Given passage:
Announcement | Pexels by Markus Winkler

If bell hooks had one lesson to teach the world, it’s this: Celebrity isn’t everything.

In a panel discussion held at Brown University on Saturday, Feb. 18, scholars from Brown, Harvard University and Spelman College pointed out that the boundary-breaking feminist writer never won a MacArthur Fellowship, never held an endowed chair at an elite college, never landed a book deal at a major publishing house and never collected handsome fees for her speaking engagements. 

Yet despite the lack of conventional fame, they argued, hooks had become an indisputable icon before she died in 2021 — a writer whose work will be remembered and referenced for centuries to come.

Cornel West, right, embraced bell hooks during his 2016 visit to the bell hooks Institute. Photo: Angeletta K. Gourdine/Berea College

“She didn’t care that she was not on television or being interviewed in certain [publications],” said Beverly Guy-Sheftall, a professor of women’s studies at Spelman College. “That’s one of the things we need to have much more cross-generational talk about: What is really important in life? What’s not important is all the things this culture convinces you will make you happy… things that have really seduced young people in the U.S.: celebrityism, individualism, materialism, being seen.”

Instruction 1: In the records, swap "gray" for "yellow" and write out the part that opens with the line containing "The height and width of the screenshot is (900, 1600)." and closes at the end of the records, changing nothing else.
The article above has no connection to the records that come next.

Input for this task:
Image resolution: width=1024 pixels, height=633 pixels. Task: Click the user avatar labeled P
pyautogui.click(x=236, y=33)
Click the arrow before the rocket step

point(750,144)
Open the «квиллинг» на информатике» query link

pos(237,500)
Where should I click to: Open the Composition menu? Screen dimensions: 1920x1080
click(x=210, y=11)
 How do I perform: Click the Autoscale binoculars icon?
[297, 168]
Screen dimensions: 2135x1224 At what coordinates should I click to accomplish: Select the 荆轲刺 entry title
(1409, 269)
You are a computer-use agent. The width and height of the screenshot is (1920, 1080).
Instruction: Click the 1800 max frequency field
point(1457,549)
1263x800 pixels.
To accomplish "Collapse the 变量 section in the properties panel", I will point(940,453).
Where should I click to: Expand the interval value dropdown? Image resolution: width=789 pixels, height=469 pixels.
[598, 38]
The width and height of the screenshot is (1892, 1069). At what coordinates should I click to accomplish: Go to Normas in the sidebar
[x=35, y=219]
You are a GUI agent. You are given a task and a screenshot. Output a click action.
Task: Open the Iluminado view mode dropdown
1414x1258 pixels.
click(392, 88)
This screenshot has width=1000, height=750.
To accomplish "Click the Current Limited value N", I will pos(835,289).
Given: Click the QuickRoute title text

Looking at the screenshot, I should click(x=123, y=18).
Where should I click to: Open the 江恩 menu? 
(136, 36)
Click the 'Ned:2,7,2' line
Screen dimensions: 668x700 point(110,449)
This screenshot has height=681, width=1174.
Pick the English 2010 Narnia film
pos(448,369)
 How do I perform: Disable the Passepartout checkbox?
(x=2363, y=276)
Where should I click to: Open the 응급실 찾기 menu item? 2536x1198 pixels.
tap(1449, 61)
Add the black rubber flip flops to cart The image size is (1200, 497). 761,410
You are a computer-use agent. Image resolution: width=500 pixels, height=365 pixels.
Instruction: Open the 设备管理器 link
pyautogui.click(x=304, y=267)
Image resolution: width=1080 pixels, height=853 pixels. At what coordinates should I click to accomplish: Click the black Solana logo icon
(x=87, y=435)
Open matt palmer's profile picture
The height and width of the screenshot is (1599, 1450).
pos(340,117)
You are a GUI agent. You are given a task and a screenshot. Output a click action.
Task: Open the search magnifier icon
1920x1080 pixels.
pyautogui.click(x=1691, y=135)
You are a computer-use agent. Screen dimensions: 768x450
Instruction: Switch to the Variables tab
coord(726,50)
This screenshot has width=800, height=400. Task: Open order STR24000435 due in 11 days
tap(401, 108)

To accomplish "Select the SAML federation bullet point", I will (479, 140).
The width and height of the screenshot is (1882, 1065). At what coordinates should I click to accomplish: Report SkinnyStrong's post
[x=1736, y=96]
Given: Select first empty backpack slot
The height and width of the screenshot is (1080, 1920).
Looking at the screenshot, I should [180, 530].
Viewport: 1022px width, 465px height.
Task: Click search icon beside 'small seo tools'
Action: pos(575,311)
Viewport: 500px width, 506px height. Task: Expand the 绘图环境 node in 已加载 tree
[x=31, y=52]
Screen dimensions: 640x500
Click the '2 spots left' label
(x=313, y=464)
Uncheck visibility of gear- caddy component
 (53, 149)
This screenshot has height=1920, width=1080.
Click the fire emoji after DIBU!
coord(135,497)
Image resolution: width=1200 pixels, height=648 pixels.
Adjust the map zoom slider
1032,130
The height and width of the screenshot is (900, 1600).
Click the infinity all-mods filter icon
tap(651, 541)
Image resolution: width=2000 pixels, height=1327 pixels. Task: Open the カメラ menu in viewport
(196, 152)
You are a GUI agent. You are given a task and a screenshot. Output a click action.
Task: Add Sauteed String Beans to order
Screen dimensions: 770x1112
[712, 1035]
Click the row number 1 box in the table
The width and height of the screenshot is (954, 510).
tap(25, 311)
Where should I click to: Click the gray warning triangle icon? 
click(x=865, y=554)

Instruction 2: Output the bell hooks article again, word for word.

Full output 1:
The height and width of the screenshot is (900, 1600).
Click the infinity all-mods filter icon
tap(651, 541)
Image resolution: width=2000 pixels, height=1327 pixels. Task: Open the カメラ menu in viewport
(196, 152)
You are a GUI agent. You are given a task and a screenshot. Output a click action.
Task: Add Sauteed String Beans to order
Screen dimensions: 770x1112
[712, 1035]
Click the row number 1 box in the table
The width and height of the screenshot is (954, 510).
tap(25, 311)
Where should I click to: Click the yellow warning triangle icon? 
click(x=865, y=554)

Full output 2:
Announcement | Pexels by Markus Winkler

If bell hooks had one lesson to teach the world, it’s this: Celebrity isn’t everything.

In a panel discussion held at Brown University on Saturday, Feb. 18, scholars from Brown, Harvard University and Spelman College pointed out that the boundary-breaking feminist writer never won a MacArthur Fellowship, never held an endowed chair at an elite college, never landed a book deal at a major publishing house and never collected handsome fees for her speaking engagements. 

Yet despite the lack of conventional fame, they argued, hooks had become an indisputable icon before she died in 2021 — a writer whose work will be remembered and referenced for centuries to come.

Cornel West, right, embraced bell hooks during his 2016 visit to the bell hooks Institute. Photo: Angeletta K. Gourdine/Berea College

“She didn’t care that she was not on television or being interviewed in certain [publications],” said Beverly Guy-Sheftall, a professor of women’s studies at Spelman College. “That’s one of the things we need to have much more cross-generational talk about: What is really important in life? What’s not important is all the things this culture convinces you will make you happy… things that have really seduced young people in the U.S.: celebrityism, individualism, materialism, being seen.”